What she failed to understand is that authentic community isn’t built by a leader deciding who belongs and who doesn’t, or by pressuring those who don’t fit a particular mold to either conform or feel excluded. Real community emerges organically when every individual’s dignity is genuinely respected. When a leader recognizes the inherent value each person brings—regardless of appearance, size, background, or any other superficial characteristic.

Great educational leaders understand that their role isn’t to create community through matching t-shirts or other symbols of forced togetherness. It’s to nurture community by ensuring thoughtful consideration of everyone’s needs, by celebrating differences rather than trying to erase them, and by sending the consistent message that everyone belongs equally. Not because they fit a predetermined ideal, but precisely because there is no ideal—only real people with real gifts to offer.

The irony was that in her attempt to create what she considered a perfect school image, she had undermined the very foundation of what makes a school community strong: the authentic sense that everyone is valued for exactly who they are.

In our classrooms, we work hard to make sure every child feels valued, included, and seen. We carefully consider how our words and actions might affect our students’ sense of belonging.
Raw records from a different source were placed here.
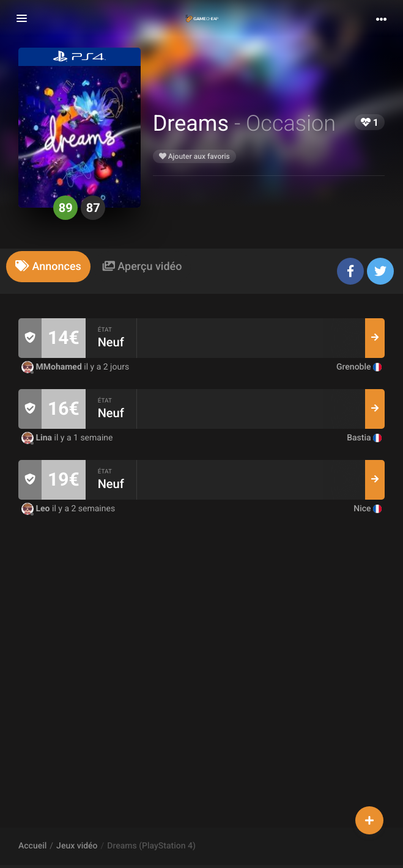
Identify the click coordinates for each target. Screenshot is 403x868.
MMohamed (53, 367)
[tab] (48, 266)
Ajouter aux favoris (194, 156)
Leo (37, 509)
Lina (38, 438)
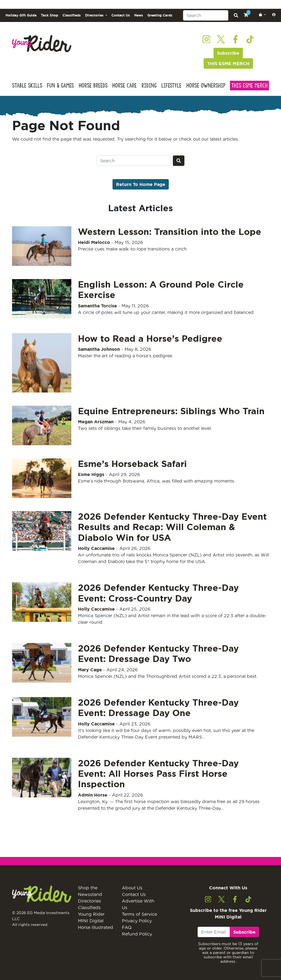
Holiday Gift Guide (21, 15)
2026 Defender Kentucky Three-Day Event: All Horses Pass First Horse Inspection (158, 773)
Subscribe (228, 53)
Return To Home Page (140, 184)
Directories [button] (95, 15)
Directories (89, 901)
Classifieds (71, 15)
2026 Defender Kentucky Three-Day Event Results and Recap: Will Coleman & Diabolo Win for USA (172, 527)
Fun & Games (60, 86)
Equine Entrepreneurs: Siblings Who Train (171, 411)
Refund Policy (137, 934)
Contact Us (121, 15)
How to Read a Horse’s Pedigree (150, 338)
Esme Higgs (91, 474)
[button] (261, 15)
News (138, 15)
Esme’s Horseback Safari (132, 464)
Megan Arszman (96, 422)
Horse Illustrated (95, 927)
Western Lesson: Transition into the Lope (170, 232)
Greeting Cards (160, 15)
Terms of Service (139, 914)
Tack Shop (49, 15)
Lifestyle (171, 86)
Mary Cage (90, 670)
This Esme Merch (249, 86)
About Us (132, 888)
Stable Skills (27, 86)
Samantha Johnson (99, 349)
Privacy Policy (137, 921)
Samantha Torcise (97, 305)
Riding (149, 86)
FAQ (127, 927)
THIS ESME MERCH (228, 63)
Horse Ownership (206, 86)
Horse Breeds (93, 86)
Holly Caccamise (96, 548)
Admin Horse (92, 795)
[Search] (205, 15)
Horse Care (124, 86)
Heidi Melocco (94, 242)
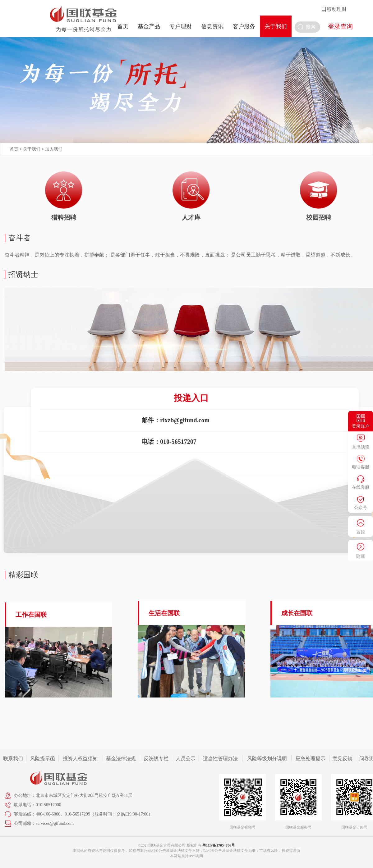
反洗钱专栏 (156, 758)
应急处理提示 (311, 758)
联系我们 (13, 758)
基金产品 (149, 26)
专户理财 (180, 26)
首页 (123, 26)
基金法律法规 (121, 758)
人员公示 (185, 758)
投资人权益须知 (80, 758)
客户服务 (244, 26)
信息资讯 (212, 26)
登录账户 (361, 427)
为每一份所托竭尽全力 (84, 29)
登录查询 (340, 26)
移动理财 (337, 9)
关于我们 (276, 26)
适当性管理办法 (220, 758)
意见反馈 (342, 758)
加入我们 (54, 149)
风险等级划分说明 (267, 758)
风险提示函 (42, 758)
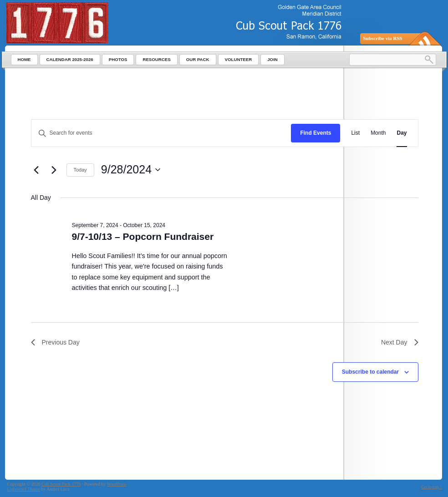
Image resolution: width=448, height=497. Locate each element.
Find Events (316, 133)
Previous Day (55, 342)
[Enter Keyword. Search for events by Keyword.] (161, 133)
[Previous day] (36, 170)
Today (80, 170)
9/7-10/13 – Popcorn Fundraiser (143, 236)
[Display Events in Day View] (402, 133)
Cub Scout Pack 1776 (61, 484)
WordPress (117, 484)
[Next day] (54, 170)
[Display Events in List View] (355, 133)
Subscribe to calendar (370, 372)
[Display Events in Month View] (378, 133)
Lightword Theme (24, 489)
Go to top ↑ (431, 487)
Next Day (400, 342)
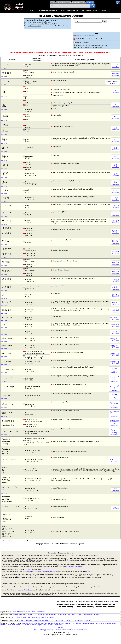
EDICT (19, 570)
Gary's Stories (36, 618)
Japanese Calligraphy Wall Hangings (93, 623)
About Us (19, 618)
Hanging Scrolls (53, 623)
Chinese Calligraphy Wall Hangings (70, 623)
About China (27, 618)
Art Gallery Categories (24, 612)
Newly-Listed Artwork (38, 612)
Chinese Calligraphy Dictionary (80, 620)
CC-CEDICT (28, 570)
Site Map (60, 627)
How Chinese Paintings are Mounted (45, 614)
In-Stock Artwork (70, 10)
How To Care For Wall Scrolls (66, 614)
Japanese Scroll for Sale (55, 625)
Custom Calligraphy (47, 10)
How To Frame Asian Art (40, 620)
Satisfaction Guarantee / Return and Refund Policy (71, 630)
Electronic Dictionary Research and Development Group (40, 571)
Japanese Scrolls (111, 623)
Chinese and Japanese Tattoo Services (21, 590)
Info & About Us (89, 10)
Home (32, 10)
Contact (104, 10)
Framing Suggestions (25, 620)
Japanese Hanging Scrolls (38, 625)
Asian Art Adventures (48, 618)
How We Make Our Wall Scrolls (23, 614)
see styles (4, 68)
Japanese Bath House (75, 566)
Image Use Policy (40, 630)
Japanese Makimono (41, 623)
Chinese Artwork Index (8, 625)
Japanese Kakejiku (28, 623)
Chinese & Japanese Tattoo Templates (88, 614)
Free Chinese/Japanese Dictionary (59, 620)
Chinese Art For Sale (23, 625)
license (87, 571)
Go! (105, 21)
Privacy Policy (50, 630)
We recognize that sometimes the smallest decisions can send the loudest messages about who matters and who doesn’t.

Shouldn’t we expect the same thoughtfulness from those who lead us?

I still think about those t-shirts years later, not with bitterness, but as a powerful reminder of the kind of leader I want to be — one who sees people, not paper dolls; one who understands that true community leaves no one standing in the margins, feeling different or less than; one who knows that real leadership isn’t about quick fixes or surface appearances, but about the genuine dignity we offer to each person under our care.

That moment replays itself each time I encounter school spirit wear.

Some lessons stay with you, even when the t-shirt itself has long since been donated. And sometimes the most meaningful leadership moments happen not in grand speeches or formal evaluations, but in those small, seemingly insignificant decisions that reveal who we truly believe belongs in our community—and who we’re willing to leave standing awkwardly at the edges, wearing a different shirt.